- _EXERCISE_: The output is the lines below from the one with "You are a GUI" through the one with "Switch to the 大小指数", both included, printed exactly and with no other line.

═══ RECORDED DATA

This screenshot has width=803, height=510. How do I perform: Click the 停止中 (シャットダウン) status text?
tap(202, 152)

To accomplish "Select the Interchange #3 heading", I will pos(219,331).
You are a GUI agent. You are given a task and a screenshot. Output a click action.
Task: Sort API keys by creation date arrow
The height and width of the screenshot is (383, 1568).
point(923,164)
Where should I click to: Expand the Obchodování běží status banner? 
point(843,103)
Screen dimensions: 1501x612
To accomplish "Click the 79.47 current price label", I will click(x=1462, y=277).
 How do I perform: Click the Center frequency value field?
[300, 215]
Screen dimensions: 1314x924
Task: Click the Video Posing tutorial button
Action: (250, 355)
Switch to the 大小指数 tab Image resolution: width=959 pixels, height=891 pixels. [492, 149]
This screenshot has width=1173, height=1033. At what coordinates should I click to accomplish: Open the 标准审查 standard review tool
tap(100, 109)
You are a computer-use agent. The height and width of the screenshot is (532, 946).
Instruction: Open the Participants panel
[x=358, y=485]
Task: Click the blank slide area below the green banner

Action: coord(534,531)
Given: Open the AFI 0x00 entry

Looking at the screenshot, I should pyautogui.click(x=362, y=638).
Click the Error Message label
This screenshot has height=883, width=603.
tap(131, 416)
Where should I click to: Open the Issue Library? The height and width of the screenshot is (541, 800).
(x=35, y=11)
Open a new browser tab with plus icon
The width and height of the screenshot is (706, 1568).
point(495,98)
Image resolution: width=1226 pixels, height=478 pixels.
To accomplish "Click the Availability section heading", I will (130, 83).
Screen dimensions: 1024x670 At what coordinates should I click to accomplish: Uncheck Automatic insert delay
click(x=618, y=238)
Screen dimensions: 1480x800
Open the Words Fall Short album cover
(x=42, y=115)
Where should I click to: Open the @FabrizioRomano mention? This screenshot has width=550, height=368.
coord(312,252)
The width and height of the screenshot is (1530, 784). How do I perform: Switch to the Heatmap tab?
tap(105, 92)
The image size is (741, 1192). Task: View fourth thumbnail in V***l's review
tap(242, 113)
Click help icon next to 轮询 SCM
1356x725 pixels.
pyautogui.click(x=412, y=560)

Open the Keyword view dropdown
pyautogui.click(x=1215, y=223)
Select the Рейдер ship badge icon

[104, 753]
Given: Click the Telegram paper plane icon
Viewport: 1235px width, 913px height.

══════

- _SOLUTION TO THIS EXERCISE_:
You are a GUI agent. You are given a task and a screenshot. Output a click action.
Task: Sort API keys by creation date arrow
The height and width of the screenshot is (383, 1568).
point(923,164)
Where should I click to: Expand the Obchodování běží status banner? 
point(843,103)
Screen dimensions: 1501x612
To accomplish "Click the 79.47 current price label", I will click(x=1462, y=277).
 How do I perform: Click the Center frequency value field?
[300, 215]
Screen dimensions: 1314x924
Task: Click the Video Posing tutorial button
Action: (250, 355)
Switch to the 大小指数 tab Image resolution: width=959 pixels, height=891 pixels. [492, 149]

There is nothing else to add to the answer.